### CONSIGNES:
(a) Traduisez en anglais la phrase suivante de l'extrait sur Frontex : « Pendant le débat en plénière avant le vote, le commissaire Dimitris Avramopoulos a promis que la Commission européenne tiendrait compte de cette idée dans sa révision de la réglementation Frontex en décembre. »
(b) Répondez aux questions suivantes d'après l'extrait sur Frontex.
(i) À qui le Parlement européen demande-t-il d'établir un système de traitement des plaintes ?
(ii) Quel jour de la semaine la résolution a-t-elle été adoptée ?
(iii) En quel mois la Commission européenne doit-elle réviser la réglementation Frontex ?
(c) Reproduisez fidèlement le passage de l'extrait sur Frontex qui s'ouvre sur les mots « C’est au terme » et se termine par « Frontex en décembre. ».

### TEXTE EXTRAIT:
※ ※ ※
C’est au terme d’un processus long, prés de trois ans, avec à l’origine la médiatrice Emily O’ Reilly, que le Parlement européen demande à Frontex d’établir un système pour traiter les plaintes concernant des violations alléguées des droits fondamentaux des migrants et demandeurs d’asile, affirment les députés dans une résolution adoptée ce mercredi. Pendant le débat en plénière avant le vote, le commissaire Dimitris Avramopoulos a promis que la Commission européenne tiendrait compte de cette idée dans sa révision de la réglementation Frontex en décembre.
※ ※ ※
### DONNÉES ENREGISTRÉES:

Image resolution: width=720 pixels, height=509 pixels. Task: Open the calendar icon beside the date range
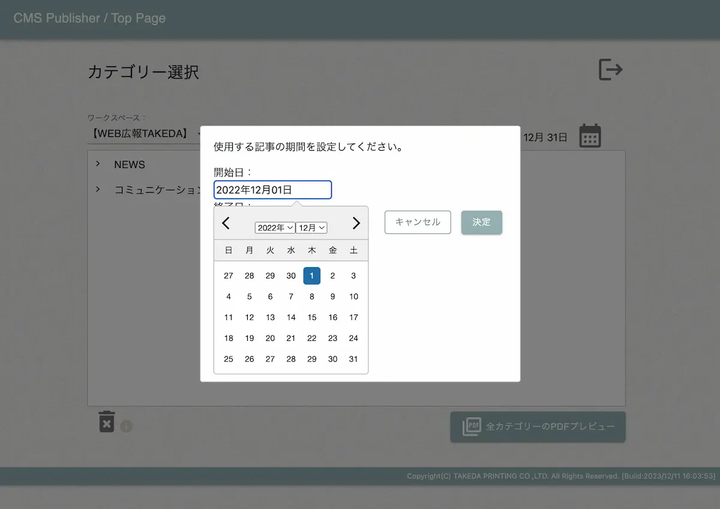point(590,136)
※ ※ ※
### CORRIGÉS:
(a) During the plenary debate before the vote, Commissioner Dimitris Avramopoulos promised that the European Commission would take this idea into account in its revision of the Frontex regulation in December.

(b)
(i) À Frontex.
(ii) Un mercredi.
(iii) En décembre.

(c)
C’est au terme d’un processus long, prés de trois ans, avec à l’origine la médiatrice Emily O’ Reilly, que le Parlement européen demande à Frontex d’établir un système pour traiter les plaintes concernant des violations alléguées des droits fondamentaux des migrants et demandeurs d’asile, affirment les députés dans une résolution adoptée ce mercredi. Pendant le débat en plénière avant le vote, le commissaire Dimitris Avramopoulos a promis que la Commission européenne tiendrait compte de cette idée dans sa révision de la réglementation Frontex en décembre.